One way to dig deeper into your character's past is to interview yourself. In a focused freewrite, you jot down a few lines and answer the questions honestly. Such as:

Q. Why would Johnny marry a girl he doesn’t love?

A. Her father owns a large company and will offer Johnny a management job. His wife will inherit the company some day, making Johnny a wealthy man. Maybe the old man will have an unfortunate accident and Johnny won’t have to wait that long for the money.

Q. But won’t his wife know that he doesn’t love her.

A. He’ll shower her with gifts and pretend that she’s the love of his life.

Q. But everyone thinks he’s a great guy.

A. So did I until I started digging into his character.

If you’re not getting the right answers from yourself, interview your characters.

Q. Why were you involved in the accident?

A. The road was slick and I lost control of my car.

Q. Weren't you paying attention to your driving?

A. I overcorrected because Sara distracted me.

Interviewing characters can reveal traits and faults you never knew existed, which can lead to various plot complications and solutions. Then, when you rewrite that blocked scene, you can take a new run at the wall and watch it disappear because you have character knowledge that allows you to view the scene through new eyes.

~Jean Henry Mead


  1. Timely post, Jean. A few weeks ago I'd lost interest in my WIP. Thankfully, I realized I needed to 'dig deeper'. I'll have to give that character interview a try, too! Sounds like fun.

  2. I was in the same situation when I wrote this, Anne. And, yes, it can be fun. :)

  3. Great advice for a problem we all encounter. Very well put, Jean!

  4. Thank you, John. I'm currently taking my own advice. :)

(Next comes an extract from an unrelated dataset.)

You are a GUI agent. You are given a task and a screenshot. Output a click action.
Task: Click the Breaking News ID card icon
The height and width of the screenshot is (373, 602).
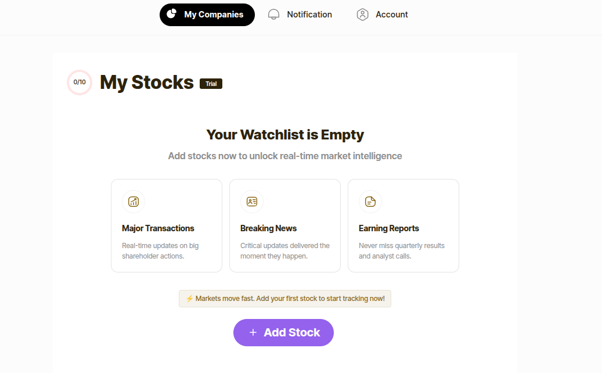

  5. Great advice! If a good plot is like a good marriage, it's worth noting that both plots and marriages can take unanticipated turns. I didn't see that one coming, that challenge, that obstacle, that opportunity. And maybe, as writers and partners, it's our job to honor those course corrections and see where they take us.

    William Doonan

  6. Wonderful advise. thank you Jean augie

  7. Thanks, William and Augie. I couldn't agree with you more, William. If we allow our characters free rein, we have to accept their decisions and see where they take us, although sometimes they paint us into corners. :)

  8. I liked your idea about interviewing your characters to get to know them better. Socrates said, "Know Thyself," but writers need to "Know Thy Characters."

  9. I love getting to a point in my story where I can interview a character and s/he surprises me with the answers. There's some deep place in my mind where I know them, but up top, we're virtual strangers some times.

  10. Many thanks, Jean. This will help with the dreaded second act slump. I always know how to start, and have a great climax in mind, but it's those middle innings that are troublesome.

  11. I agree with Bill that it's tough getting over that hump in the middle of your plot. I can see how digging deeper into your characters can help with making the middle as interesting as the beginning and end. Interviewing your characters can help you "hear" their voices, which is essential for good writing.

    Gus Cileone

  12. Thanks. I'll have to dig deeper. I'm stalled on a sequel and am not sure where to go with it. But I will have to go deeper into the character involved.

    Stephen L. Brayton

  13. You're all very welcome. I hope interviewing characters helps you overcome the dreaded writer's block. It has certainly helped me.